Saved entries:
□ □ □ □ □ □ □

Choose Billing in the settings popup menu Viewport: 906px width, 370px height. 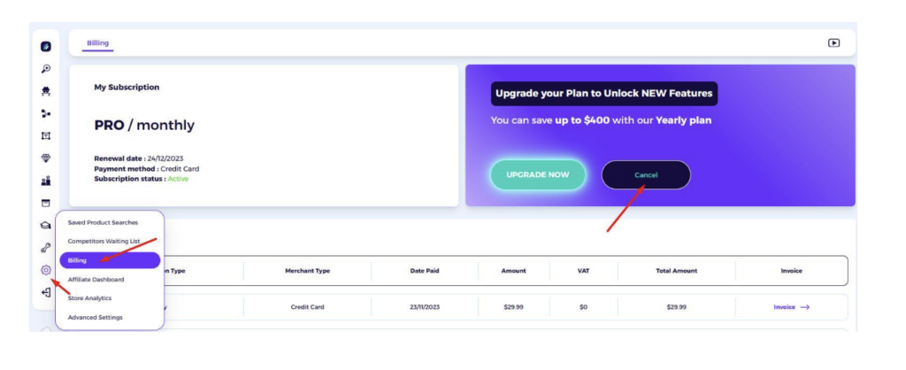click(110, 260)
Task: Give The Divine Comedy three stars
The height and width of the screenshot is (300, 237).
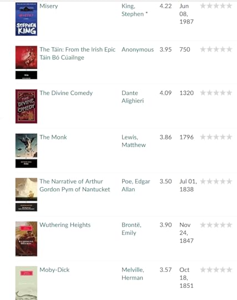Action: [x=216, y=93]
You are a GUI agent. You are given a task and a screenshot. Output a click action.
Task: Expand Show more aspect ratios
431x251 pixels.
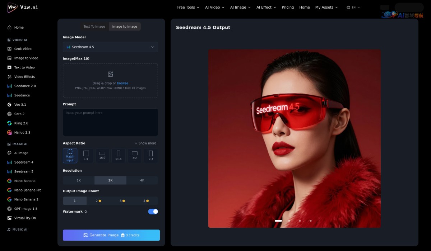click(x=145, y=143)
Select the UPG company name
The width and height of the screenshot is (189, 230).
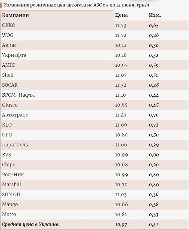[7, 135]
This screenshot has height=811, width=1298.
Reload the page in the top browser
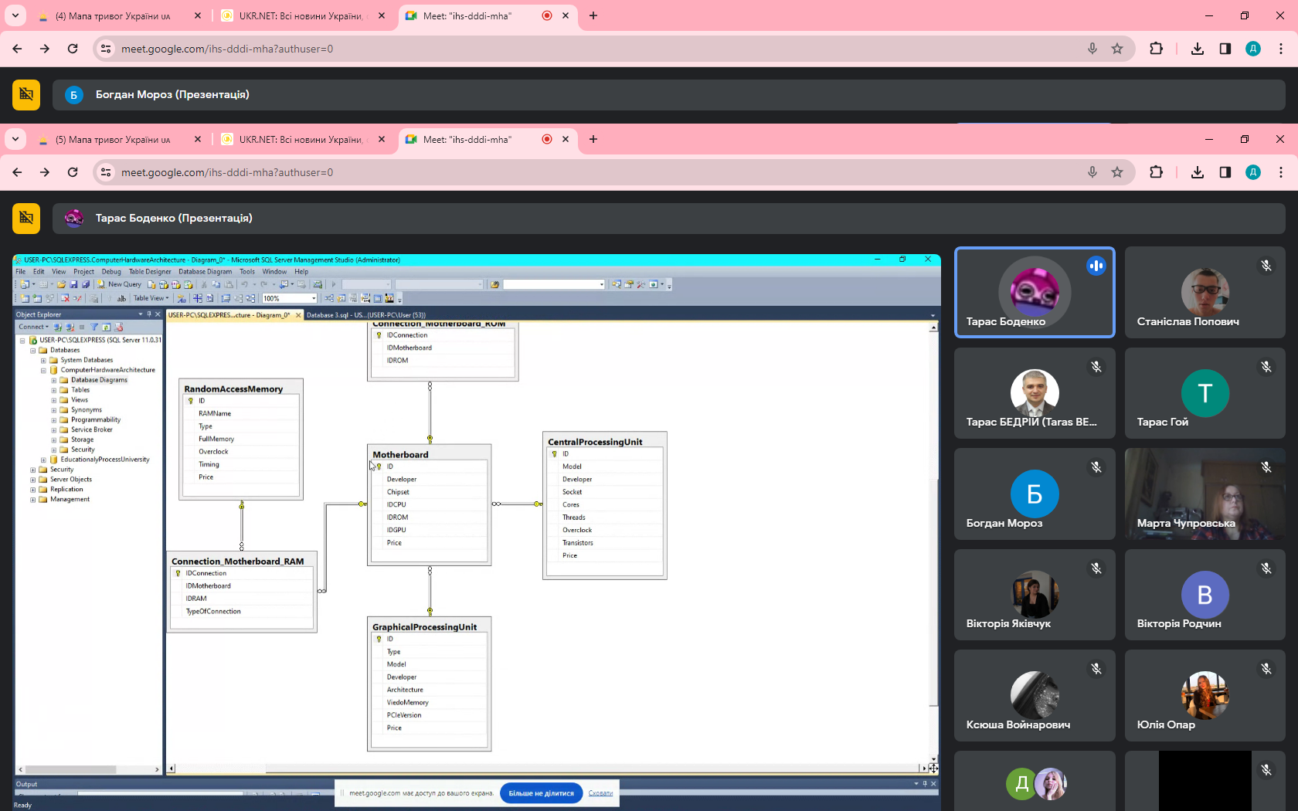(x=73, y=49)
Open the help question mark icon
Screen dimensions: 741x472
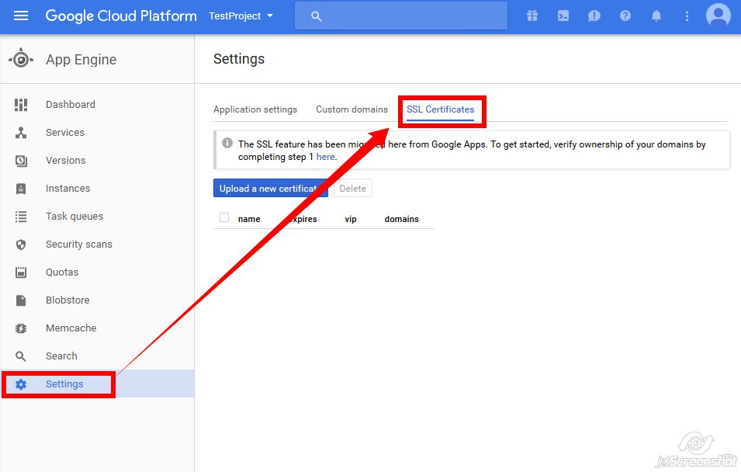625,16
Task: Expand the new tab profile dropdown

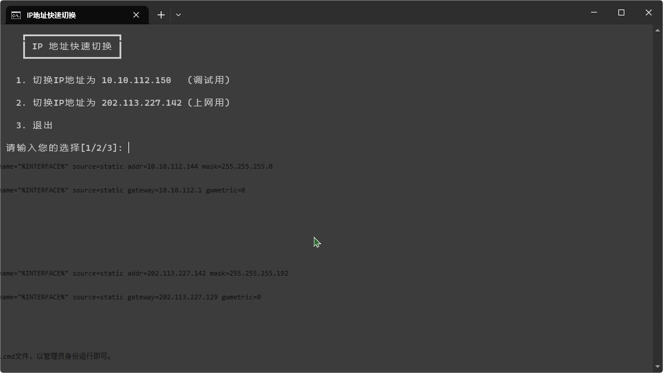Action: tap(178, 15)
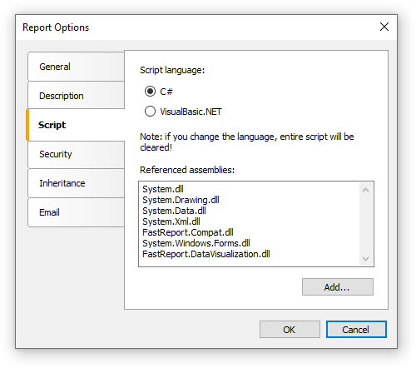The image size is (416, 368).
Task: Select System.Xml.dll assembly entry
Action: click(x=171, y=221)
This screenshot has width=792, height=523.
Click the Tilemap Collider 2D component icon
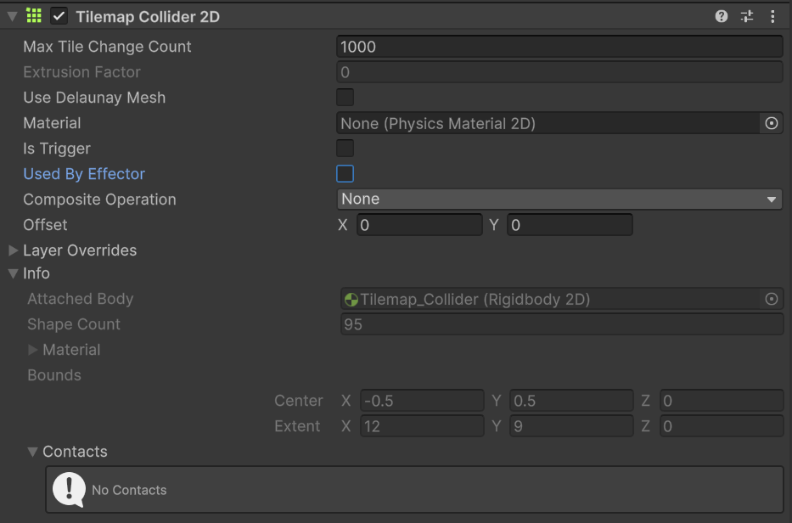(34, 16)

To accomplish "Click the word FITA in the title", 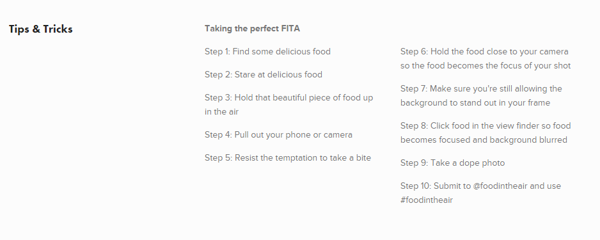I will pos(290,29).
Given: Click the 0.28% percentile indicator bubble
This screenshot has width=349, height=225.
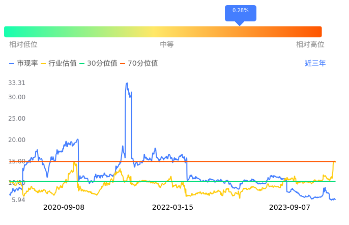Looking at the screenshot, I should coord(240,11).
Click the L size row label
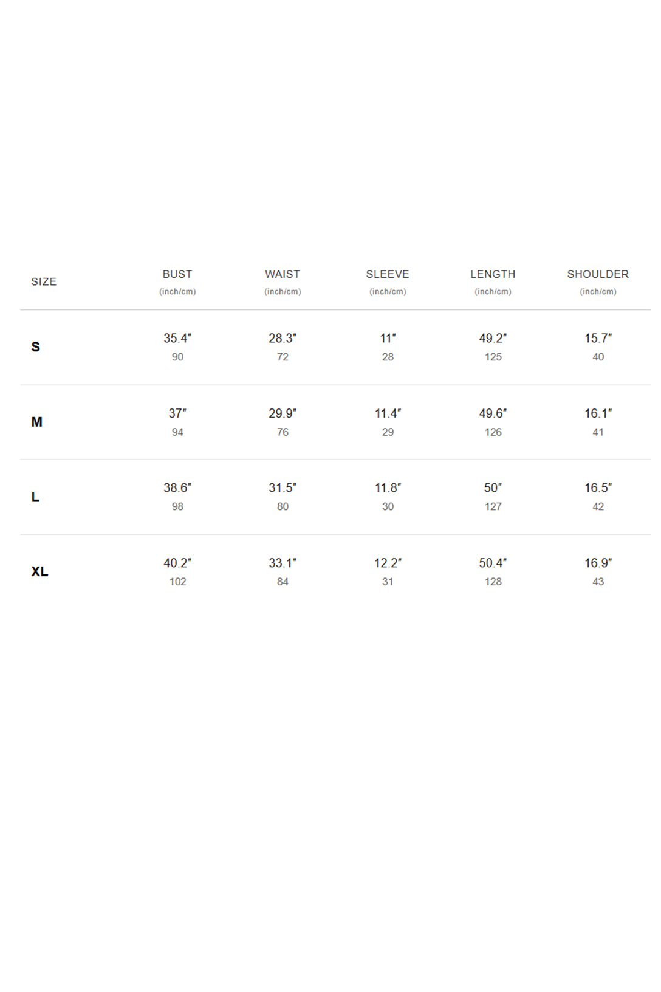This screenshot has width=661, height=992. [35, 497]
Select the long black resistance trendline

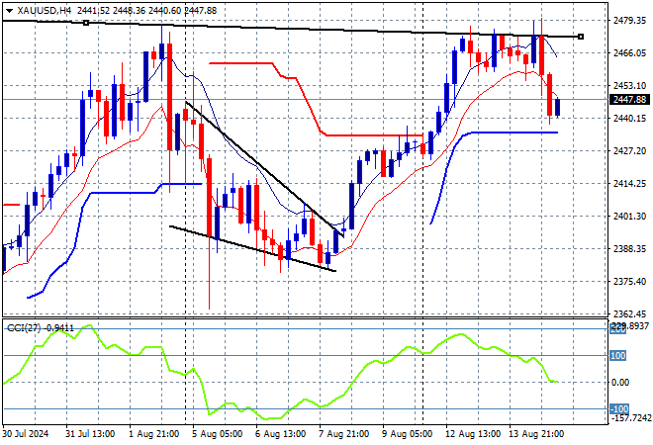[x=292, y=28]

□ □ □ □ □ □ □

- **How to complete this task**: In the data above, take the line with "Task: Give The Divine Comedy three stars", the line with "This screenshot has height=811, width=1298.", and every line between, and set them down exactly without pictures.

- **Reply to the task**:
Task: Give The Divine Comedy three stars
The height and width of the screenshot is (300, 237).
Action: [x=216, y=93]
You are a GUI agent. You are given a task and a screenshot. Output a click action.
Task: Expand Show more aspect ratios
431x251 pixels.
click(x=145, y=143)
Select the UPG company name
The width and height of the screenshot is (189, 230).
[7, 135]
This screenshot has height=811, width=1298.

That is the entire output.